Equilibrium binding analysis of estrogen agonists and antagonists: relation to the activation of the estrogen receptor.

The equilibrium binding kinetics of the interaction between the estrogen receptor and natural estrogens (estradiol, estriol and estrone), non-steroidal estrogen agonists (11 beta-chloromethyl-estradiol-17 beta, diethyl-stilbestrol, hexestrol) and non-steroidal antiestrogens (clomiphene, tamoxifen) have been characterized. It is proposed that positive cooperative binding of ligands by the estrogen receptor reflects conformational changes in the DNA binding domain of the receptor dimer which increase its affinity to estrogen responsive elements. Weak estrogens fail to induce maximal cooperativity and are less efficient in activating the receptor complex. Antiestrogens, that inhibit the [3H]estradiol-induced cooperative binding, suppress the activation of the receptor and inhibit its nuclear interactions.

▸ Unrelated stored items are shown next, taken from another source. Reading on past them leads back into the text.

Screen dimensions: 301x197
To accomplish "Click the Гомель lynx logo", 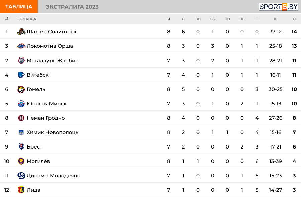I will pyautogui.click(x=21, y=89).
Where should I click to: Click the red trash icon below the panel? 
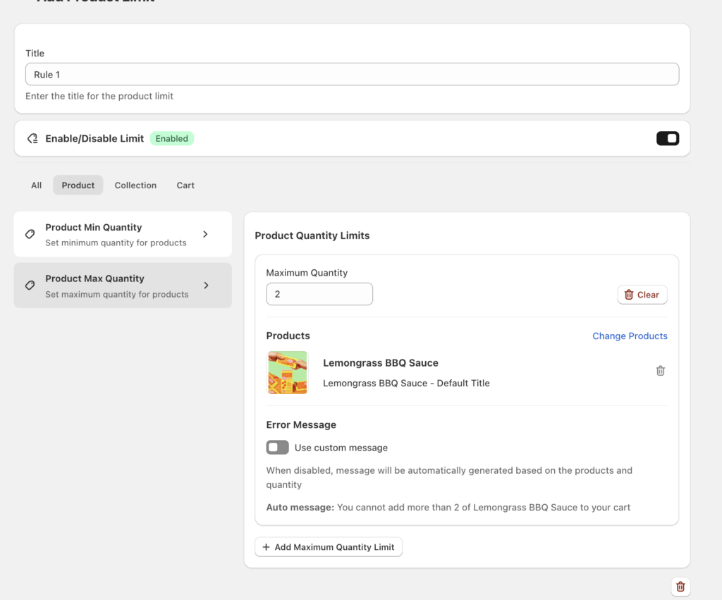pyautogui.click(x=680, y=587)
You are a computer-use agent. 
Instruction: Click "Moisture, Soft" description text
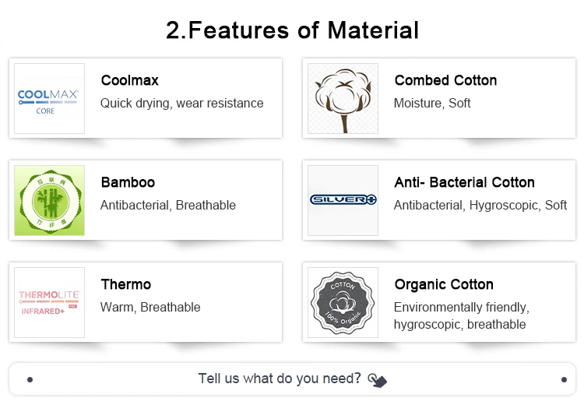[x=432, y=103]
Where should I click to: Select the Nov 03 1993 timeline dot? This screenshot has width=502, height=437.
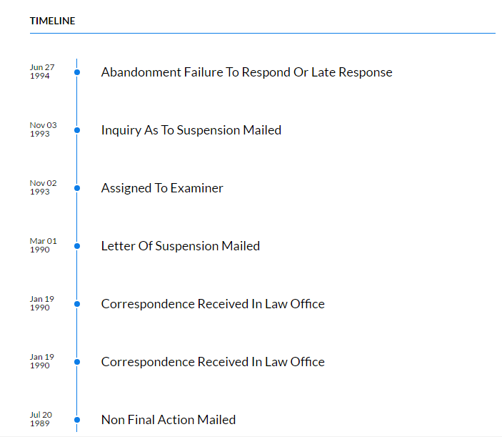(77, 130)
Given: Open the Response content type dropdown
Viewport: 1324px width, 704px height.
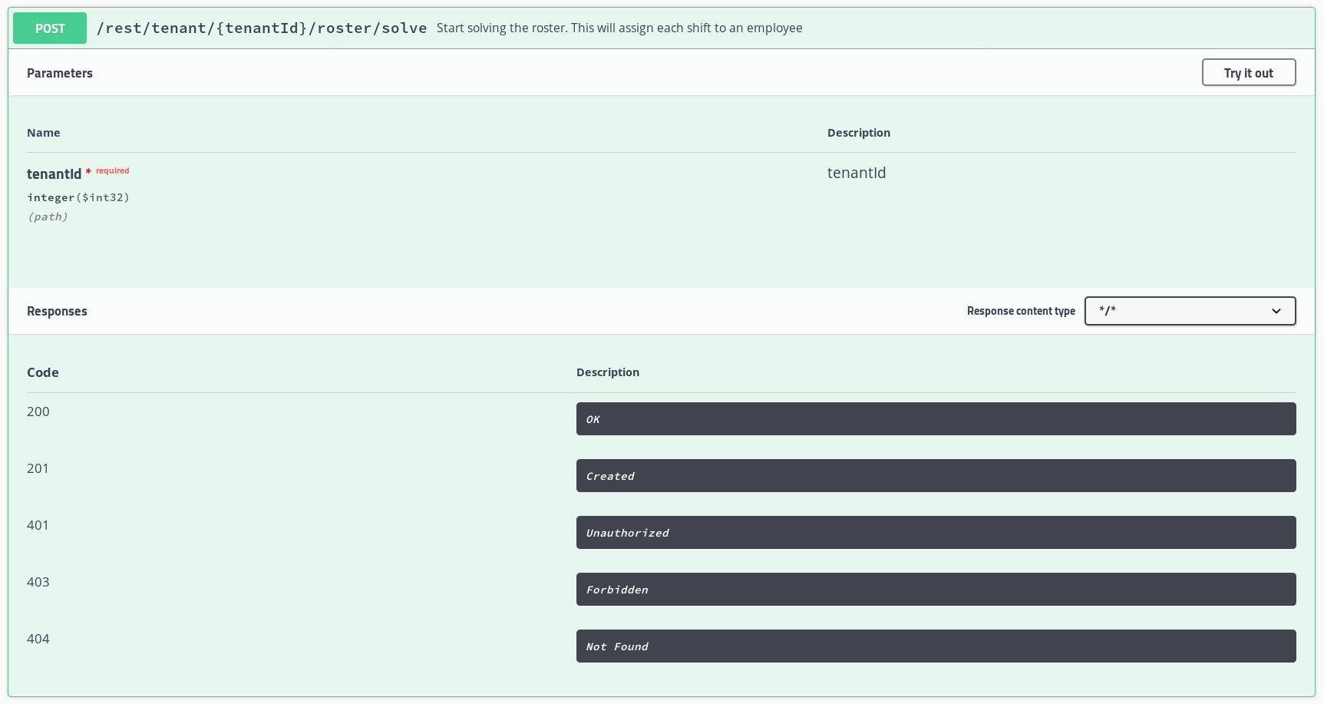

Another class of antiestrogens (e.g., 4-hydroxytamoxifen) interacts with the receptor in a manner that is indistinguishable from the cooperative interaction of estradiol, and the resulting complex may also exhibit increased affinity for estrogen responsive elements. However, these complexes cannot activate transcription, presumably due to an aberrant induction of transcription-activating domain in the receptor. We suggest that the positive cooperativity of the estrogen receptor results from conformational changes in the receptor that are transmitted also to the DNA binding domain. On the other hand, conformational changes in the transcription activating domain are not revealed by equilibrium binding kinetics. Thus, compounds that block the positive cooperative binding of [3H]estradiol by the receptor act as antiestrogens. Other compounds that interact cooperatively with the receptor can activate the receptor DNA binding domain, however, they may or may not induce the full array of conformational changes required for transactivation of transcription.